Record extracts:

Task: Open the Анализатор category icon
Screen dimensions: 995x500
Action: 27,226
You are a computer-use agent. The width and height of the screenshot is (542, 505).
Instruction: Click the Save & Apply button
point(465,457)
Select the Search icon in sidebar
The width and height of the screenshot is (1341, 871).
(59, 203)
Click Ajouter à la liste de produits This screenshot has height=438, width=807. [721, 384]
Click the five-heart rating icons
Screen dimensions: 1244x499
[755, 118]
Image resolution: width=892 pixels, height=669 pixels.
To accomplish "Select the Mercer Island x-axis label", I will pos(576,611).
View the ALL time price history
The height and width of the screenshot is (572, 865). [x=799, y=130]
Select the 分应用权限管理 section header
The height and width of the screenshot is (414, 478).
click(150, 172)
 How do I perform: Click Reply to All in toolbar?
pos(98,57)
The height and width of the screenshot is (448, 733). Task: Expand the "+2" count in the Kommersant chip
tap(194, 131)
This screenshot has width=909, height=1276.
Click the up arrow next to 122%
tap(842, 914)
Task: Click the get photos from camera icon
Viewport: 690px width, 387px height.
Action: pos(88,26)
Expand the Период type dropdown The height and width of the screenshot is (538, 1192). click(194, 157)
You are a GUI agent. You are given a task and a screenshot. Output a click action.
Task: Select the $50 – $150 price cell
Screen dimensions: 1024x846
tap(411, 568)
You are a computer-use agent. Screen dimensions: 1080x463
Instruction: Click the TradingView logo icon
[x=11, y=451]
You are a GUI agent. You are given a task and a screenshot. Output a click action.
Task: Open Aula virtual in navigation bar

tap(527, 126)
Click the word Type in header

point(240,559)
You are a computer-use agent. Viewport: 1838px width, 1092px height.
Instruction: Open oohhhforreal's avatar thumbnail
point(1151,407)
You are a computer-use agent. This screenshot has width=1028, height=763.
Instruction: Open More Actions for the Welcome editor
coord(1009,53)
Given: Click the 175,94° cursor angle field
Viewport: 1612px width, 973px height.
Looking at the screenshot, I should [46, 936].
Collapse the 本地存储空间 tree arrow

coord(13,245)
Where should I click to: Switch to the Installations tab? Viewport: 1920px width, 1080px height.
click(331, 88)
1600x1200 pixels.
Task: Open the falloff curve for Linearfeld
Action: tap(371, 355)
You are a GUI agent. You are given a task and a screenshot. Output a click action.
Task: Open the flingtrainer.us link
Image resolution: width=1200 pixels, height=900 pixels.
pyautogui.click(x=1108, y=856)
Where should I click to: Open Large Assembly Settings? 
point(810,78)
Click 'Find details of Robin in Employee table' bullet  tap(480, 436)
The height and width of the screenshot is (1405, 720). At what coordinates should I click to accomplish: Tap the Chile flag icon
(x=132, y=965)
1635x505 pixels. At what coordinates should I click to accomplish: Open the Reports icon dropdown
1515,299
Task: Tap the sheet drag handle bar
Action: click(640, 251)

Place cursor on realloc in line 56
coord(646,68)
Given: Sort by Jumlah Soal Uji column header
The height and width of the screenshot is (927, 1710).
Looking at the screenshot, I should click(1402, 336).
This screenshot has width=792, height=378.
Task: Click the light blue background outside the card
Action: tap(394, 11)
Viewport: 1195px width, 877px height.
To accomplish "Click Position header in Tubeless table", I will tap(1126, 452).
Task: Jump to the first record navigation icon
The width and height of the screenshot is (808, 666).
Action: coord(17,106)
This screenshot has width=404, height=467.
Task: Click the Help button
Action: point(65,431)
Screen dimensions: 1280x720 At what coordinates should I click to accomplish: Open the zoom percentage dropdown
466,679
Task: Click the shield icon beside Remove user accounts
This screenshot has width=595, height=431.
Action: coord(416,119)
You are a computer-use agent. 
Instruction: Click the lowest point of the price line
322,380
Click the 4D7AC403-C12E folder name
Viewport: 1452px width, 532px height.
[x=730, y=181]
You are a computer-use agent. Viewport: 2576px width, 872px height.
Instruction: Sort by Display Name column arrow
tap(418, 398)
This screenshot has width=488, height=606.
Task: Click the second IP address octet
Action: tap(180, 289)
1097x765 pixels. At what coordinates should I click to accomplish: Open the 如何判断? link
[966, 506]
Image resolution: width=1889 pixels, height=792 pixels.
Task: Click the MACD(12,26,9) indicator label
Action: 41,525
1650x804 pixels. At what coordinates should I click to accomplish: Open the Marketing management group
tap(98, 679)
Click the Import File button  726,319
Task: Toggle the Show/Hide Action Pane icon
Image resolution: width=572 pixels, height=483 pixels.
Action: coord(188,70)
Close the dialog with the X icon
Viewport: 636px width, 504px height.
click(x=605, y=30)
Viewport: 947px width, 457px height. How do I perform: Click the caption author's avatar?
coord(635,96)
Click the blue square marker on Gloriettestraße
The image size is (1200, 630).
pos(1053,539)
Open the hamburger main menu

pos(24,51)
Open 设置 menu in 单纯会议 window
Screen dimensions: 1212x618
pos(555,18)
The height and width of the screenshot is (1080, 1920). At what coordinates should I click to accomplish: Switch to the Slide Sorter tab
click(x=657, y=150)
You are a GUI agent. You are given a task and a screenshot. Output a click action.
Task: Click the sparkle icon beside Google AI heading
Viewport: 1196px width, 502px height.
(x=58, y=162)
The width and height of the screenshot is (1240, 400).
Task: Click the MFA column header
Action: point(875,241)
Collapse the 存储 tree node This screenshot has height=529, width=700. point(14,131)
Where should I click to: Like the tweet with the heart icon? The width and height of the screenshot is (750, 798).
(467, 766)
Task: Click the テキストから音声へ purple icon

Requirements: Swap "Save & Apply" for "Save & Close" in everything from the start of the material down to the line containing "I will pos(576,611).", and write those lines out again with nothing else changed.

Written answer:
Task: Open the Анализатор category icon
Screen dimensions: 995x500
Action: 27,226
You are a computer-use agent. The width and height of the screenshot is (542, 505).
Instruction: Click the Save & Close button
point(465,457)
Select the Search icon in sidebar
The width and height of the screenshot is (1341, 871).
(59, 203)
Click Ajouter à la liste de produits This screenshot has height=438, width=807. [721, 384]
Click the five-heart rating icons
Screen dimensions: 1244x499
[755, 118]
Image resolution: width=892 pixels, height=669 pixels.
To accomplish "Select the Mercer Island x-axis label", I will pos(576,611).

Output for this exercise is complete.